Return, exactly as written, the lines of the material from its top through the line with "This screenshot has height=567, width=1152.", keeping pictures out.

*** Exercise data ***

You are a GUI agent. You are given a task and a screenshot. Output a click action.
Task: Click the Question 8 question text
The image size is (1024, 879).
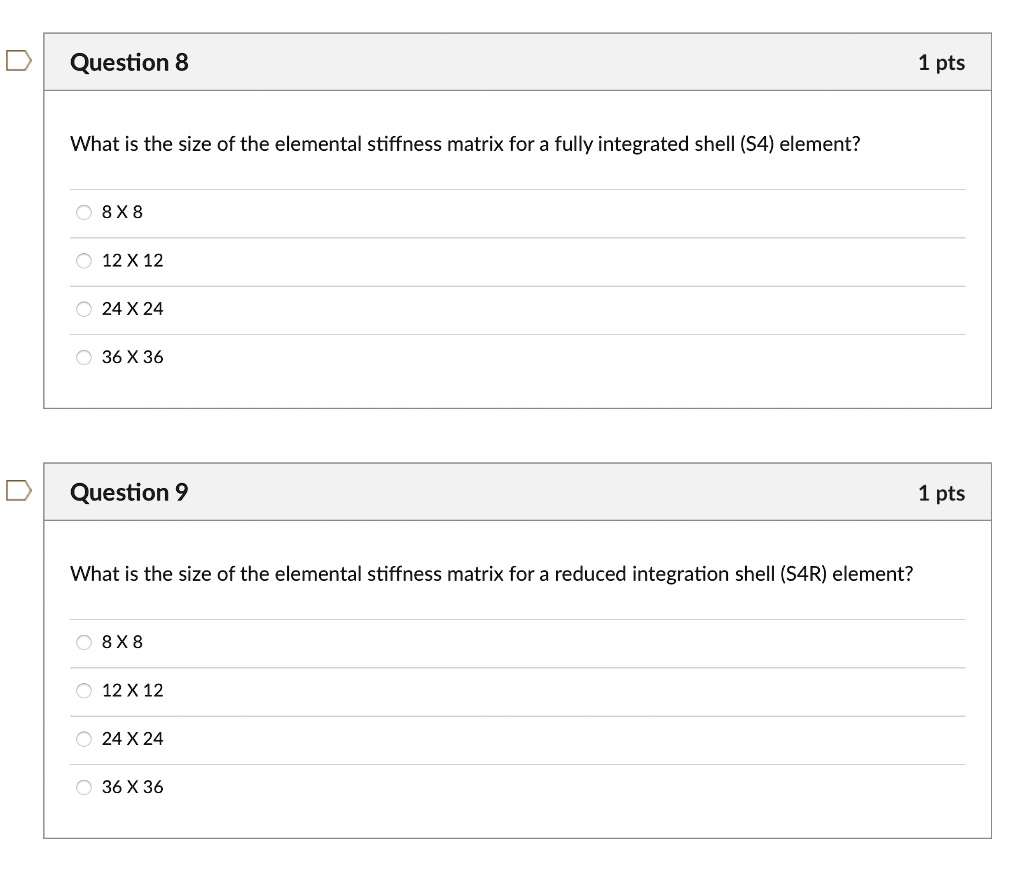pyautogui.click(x=463, y=144)
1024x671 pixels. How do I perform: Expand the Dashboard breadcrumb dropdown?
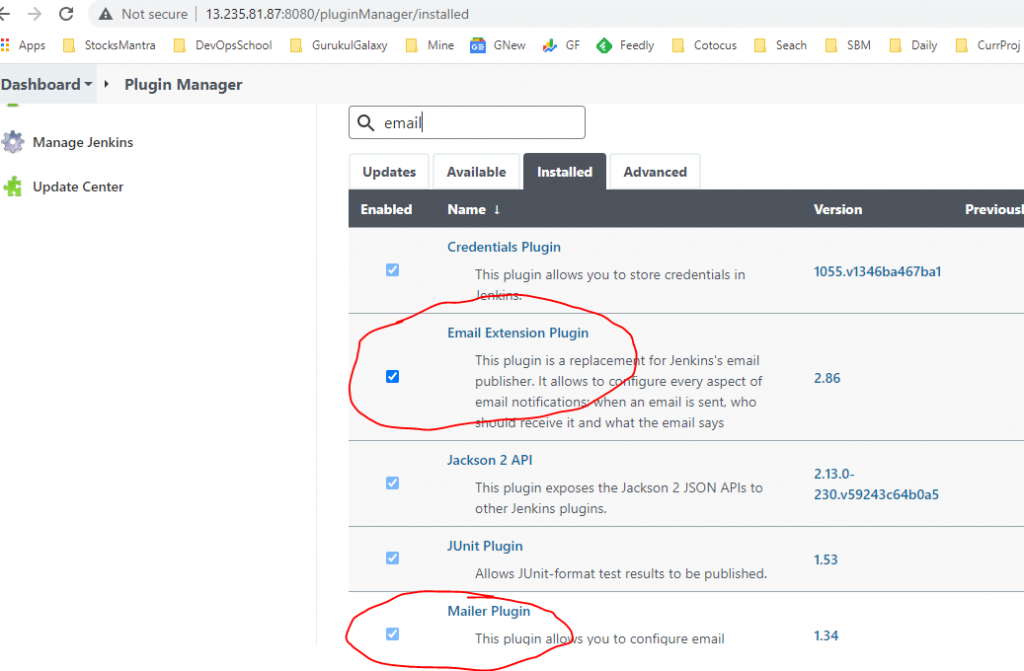coord(88,85)
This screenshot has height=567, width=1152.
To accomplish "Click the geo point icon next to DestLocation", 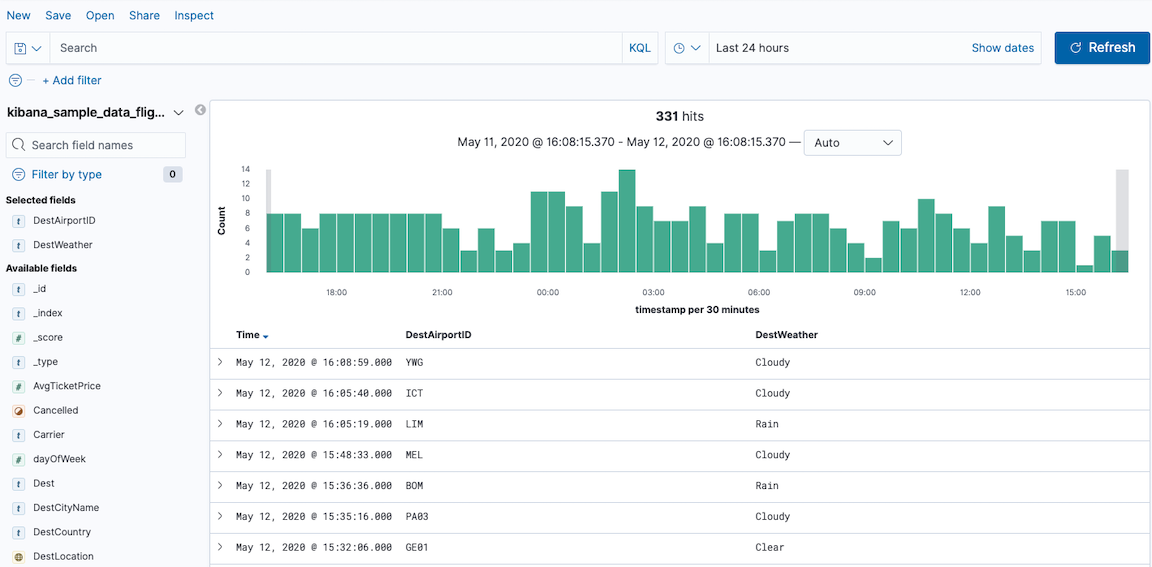I will [x=18, y=556].
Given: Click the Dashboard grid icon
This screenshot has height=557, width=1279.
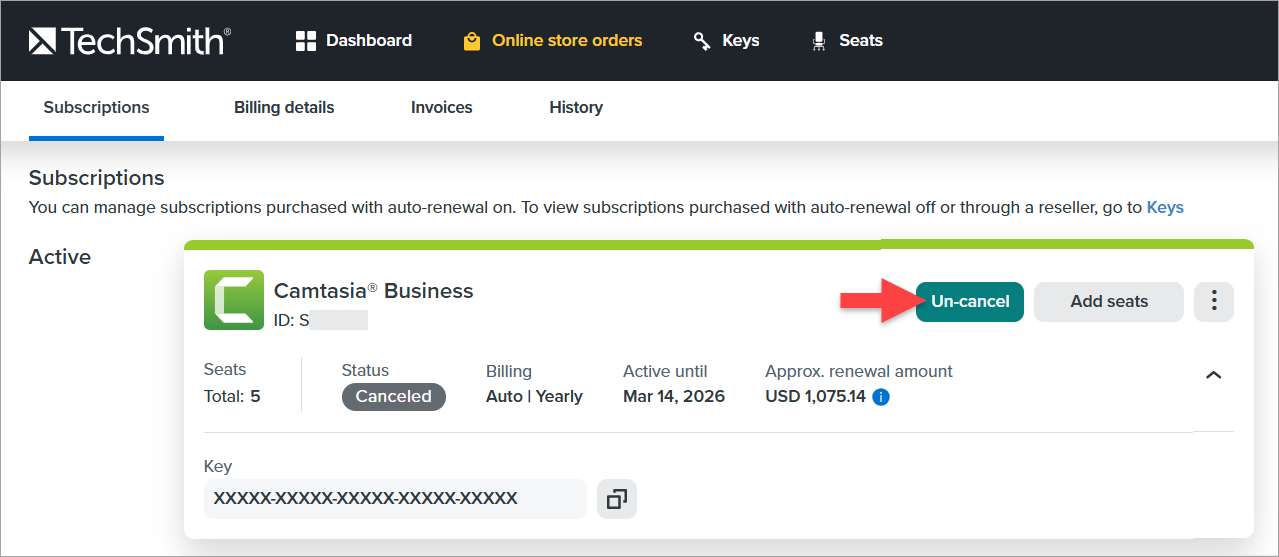Looking at the screenshot, I should (306, 41).
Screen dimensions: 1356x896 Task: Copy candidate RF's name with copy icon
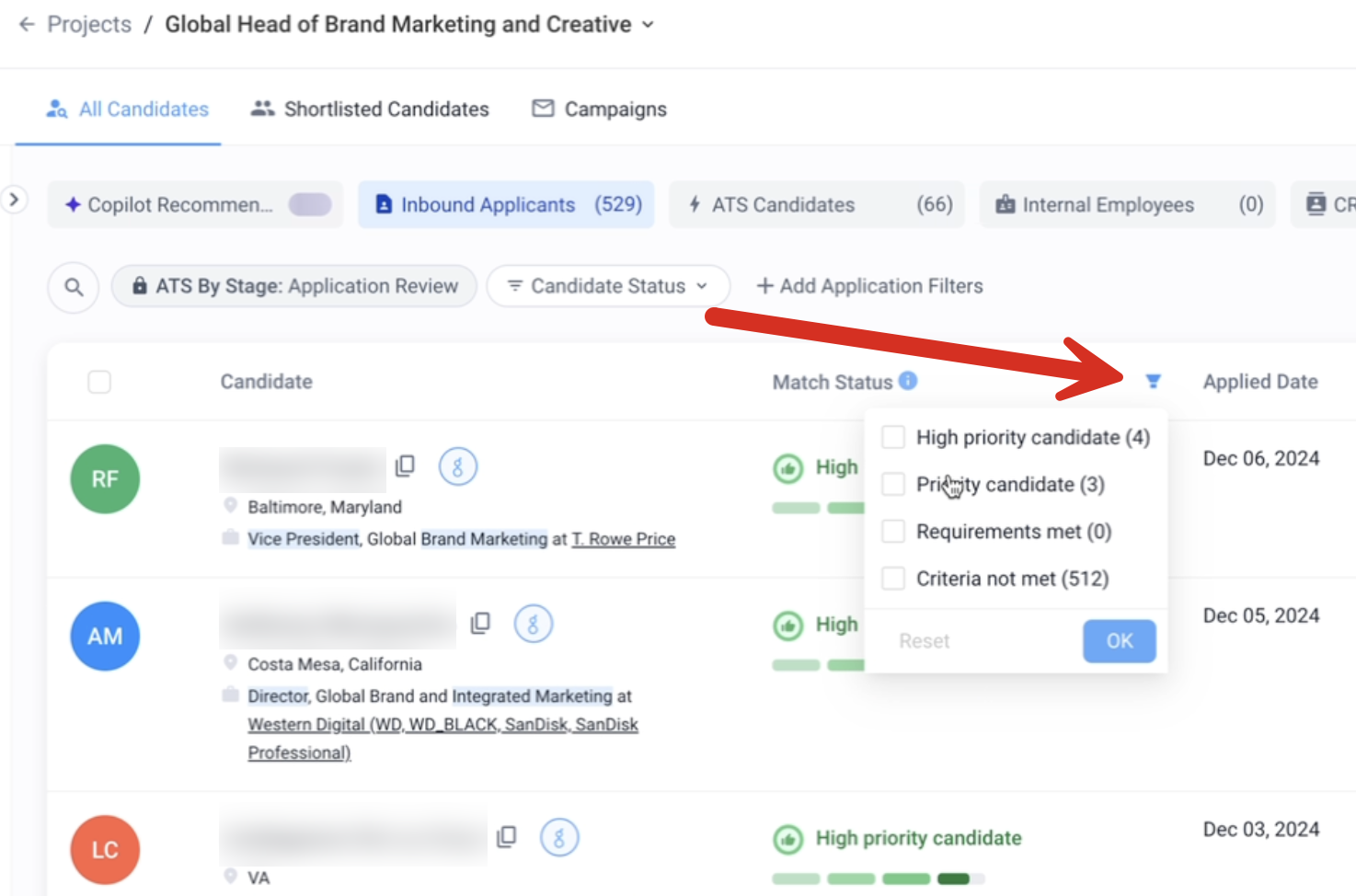tap(405, 466)

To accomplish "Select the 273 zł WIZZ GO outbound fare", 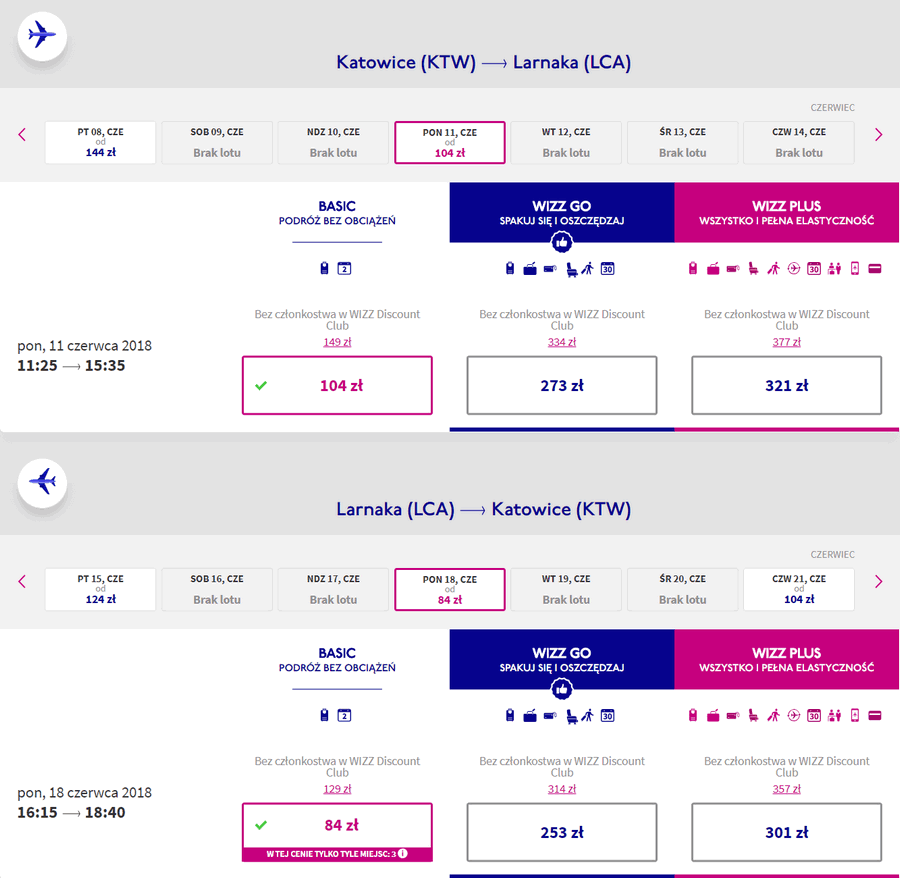I will (x=561, y=385).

*** End of Exercise data ***

_Completed task:_
You are a GUI agent. You are given a task and a screenshot. Output a click action.
Task: Click the Question 8 question text
The image size is (1024, 879).
pyautogui.click(x=463, y=144)
1024x671 pixels. How do I perform: Expand the Dashboard breadcrumb dropdown?
coord(88,85)
This screenshot has height=567, width=1152.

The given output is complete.